A bout of a viral infection can leave tomato plants stunted and their leaves sickly. But it might offer a surprising reproductive boost: infected plants release a different smell than healthy ones, and that unique aroma can draw more bees in to pollinate flowers and make more seeds. The results, published August 11 in PLOS Pathogens, suggest that this increase in pollination may offer benefits to both the pathogen and its host plants.
The virus in question, known as cucumber mosaic virus (CMV) infects more than 1200 different plant species. “Many of us have focused on what makes this virus such a successful pathogen,” says molecular virologist Shou-wei Ding of the University of California, Riverside, who was not involved in the research. “This study reveals the plant’s side of the story: it suggests that one reason could be that the plant community welcomes the virus because of this potentially beneficial effect.”
Previous studies have found that CMV makes a protein known as 2b, which alters volatile chemicals made by plants to make them more attractive to aphids, the sapsucking insects that spread the virus. But John Carr of the University of Cambridge and his colleagues wanted to test if the virus could also affect the behavior of pollinators such as bees.
Bees were allowed to fly freely through a greenhouse containing healthy plants, CMV-infected ones, and plants infected with CMVΔ2b, a mutated form of the virus that lacked the 2b protein. Although the plants were covered with towers so insects couldn’t see differences—only smell them—the bees were more attracted to virus-infected plants than uninfected ones. But mutated forms of the virus failed to create this buzz.
“We were very surprised to find that not only did the bumblebees like one group of plants over the other, but they also liked the smell of sick plants,” says Carr. “It didn’t make sense because the bees don’t transmit this particular virus.”

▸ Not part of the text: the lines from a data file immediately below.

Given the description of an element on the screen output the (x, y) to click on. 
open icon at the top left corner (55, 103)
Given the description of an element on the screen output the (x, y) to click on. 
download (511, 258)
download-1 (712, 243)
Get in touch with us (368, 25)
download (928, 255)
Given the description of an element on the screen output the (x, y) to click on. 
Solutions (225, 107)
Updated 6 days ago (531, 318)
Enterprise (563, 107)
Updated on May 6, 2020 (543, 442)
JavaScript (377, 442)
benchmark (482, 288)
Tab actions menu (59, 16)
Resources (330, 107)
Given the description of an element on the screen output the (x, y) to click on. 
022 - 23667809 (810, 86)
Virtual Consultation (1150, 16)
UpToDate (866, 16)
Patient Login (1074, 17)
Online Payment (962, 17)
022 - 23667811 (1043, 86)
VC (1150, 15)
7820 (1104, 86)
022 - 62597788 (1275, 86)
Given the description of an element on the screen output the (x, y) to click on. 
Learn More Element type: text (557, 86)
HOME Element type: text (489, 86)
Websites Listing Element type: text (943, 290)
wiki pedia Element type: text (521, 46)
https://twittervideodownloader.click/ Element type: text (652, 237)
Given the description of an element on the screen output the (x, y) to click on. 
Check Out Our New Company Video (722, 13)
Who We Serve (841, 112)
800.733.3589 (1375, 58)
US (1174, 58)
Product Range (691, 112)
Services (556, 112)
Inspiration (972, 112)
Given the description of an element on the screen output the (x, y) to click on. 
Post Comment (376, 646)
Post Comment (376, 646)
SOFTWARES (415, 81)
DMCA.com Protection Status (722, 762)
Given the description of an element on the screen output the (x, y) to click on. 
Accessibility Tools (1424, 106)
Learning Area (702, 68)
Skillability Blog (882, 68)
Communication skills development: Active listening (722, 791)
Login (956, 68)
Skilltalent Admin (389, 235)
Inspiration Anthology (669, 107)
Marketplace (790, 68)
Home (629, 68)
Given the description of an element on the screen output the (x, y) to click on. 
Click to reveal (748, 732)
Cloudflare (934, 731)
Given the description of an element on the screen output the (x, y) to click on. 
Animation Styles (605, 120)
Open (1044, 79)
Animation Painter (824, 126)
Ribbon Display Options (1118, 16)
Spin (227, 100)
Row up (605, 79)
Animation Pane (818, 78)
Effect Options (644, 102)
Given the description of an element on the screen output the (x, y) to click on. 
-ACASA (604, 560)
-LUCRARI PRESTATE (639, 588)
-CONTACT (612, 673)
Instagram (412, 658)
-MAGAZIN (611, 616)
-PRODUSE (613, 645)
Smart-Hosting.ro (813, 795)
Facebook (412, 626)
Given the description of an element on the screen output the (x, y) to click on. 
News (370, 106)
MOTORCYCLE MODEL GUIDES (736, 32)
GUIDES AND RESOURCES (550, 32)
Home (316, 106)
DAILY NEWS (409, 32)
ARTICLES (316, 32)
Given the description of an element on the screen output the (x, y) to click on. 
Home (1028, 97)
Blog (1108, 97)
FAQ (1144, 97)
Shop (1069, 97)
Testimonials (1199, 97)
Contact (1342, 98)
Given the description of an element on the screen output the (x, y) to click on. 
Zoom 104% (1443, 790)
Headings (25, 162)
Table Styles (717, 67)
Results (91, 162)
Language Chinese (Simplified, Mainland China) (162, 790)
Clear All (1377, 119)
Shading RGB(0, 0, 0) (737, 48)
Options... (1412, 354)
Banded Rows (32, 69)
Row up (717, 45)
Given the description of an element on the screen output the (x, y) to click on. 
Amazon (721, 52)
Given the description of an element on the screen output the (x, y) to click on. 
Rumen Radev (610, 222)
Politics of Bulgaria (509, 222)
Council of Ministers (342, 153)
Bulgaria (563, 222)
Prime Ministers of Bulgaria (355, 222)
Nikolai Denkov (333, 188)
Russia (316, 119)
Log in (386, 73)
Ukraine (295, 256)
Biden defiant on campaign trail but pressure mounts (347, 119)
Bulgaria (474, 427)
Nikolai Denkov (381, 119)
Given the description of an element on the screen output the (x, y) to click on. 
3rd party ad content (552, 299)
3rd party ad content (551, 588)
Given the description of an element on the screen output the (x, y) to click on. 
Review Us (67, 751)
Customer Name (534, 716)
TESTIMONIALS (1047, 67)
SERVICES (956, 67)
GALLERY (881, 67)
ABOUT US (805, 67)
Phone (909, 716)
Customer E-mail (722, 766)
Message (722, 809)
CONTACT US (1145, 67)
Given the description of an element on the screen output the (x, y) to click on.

So why were the insects attracted by a whiff of an infection? When insects were allowed to see and sniff flowers, the team found bees were still more attracted to CMV-infected plants—and spent a greater amount of time pollinating them. Diseased plants make fewer seeds and fruit in the absence of bees. But when the pollinators were present, virus-carrying plants made 6-7 times more seeds than when bees were absent.
Carr suggests that this may be a form of payback: by helping infected plants attract bees and make more seeds, the virus creates an advantage for plants that are susceptible to infection. Using a mathematical simulation to assess the long-term impact of this viral effect, the researchers suggest that the increase in seed production could potentially explain why plants in the wild may have failed to evolve resistance to the virus.
The CMV2b protein is known to suppress silencers such as the Argonaute 1 protein, which regulates microRNA and short interfering RNA-mediated signaling pathways. These signaling pathways control plants’ production of volatile chemicals. Testing the smells produced by infected and healthy tomato plants, Carr and his colleagues found distinct differences in the odorant chemicals released by healthy and infected plants.
But precisely how the virus exerts its effects via miRNA signaling pathways isn’t clear. “What host pathways and molecular mechanisms control this virus-induced attraction to the bumblebees still needs to be investigated,” says Ding.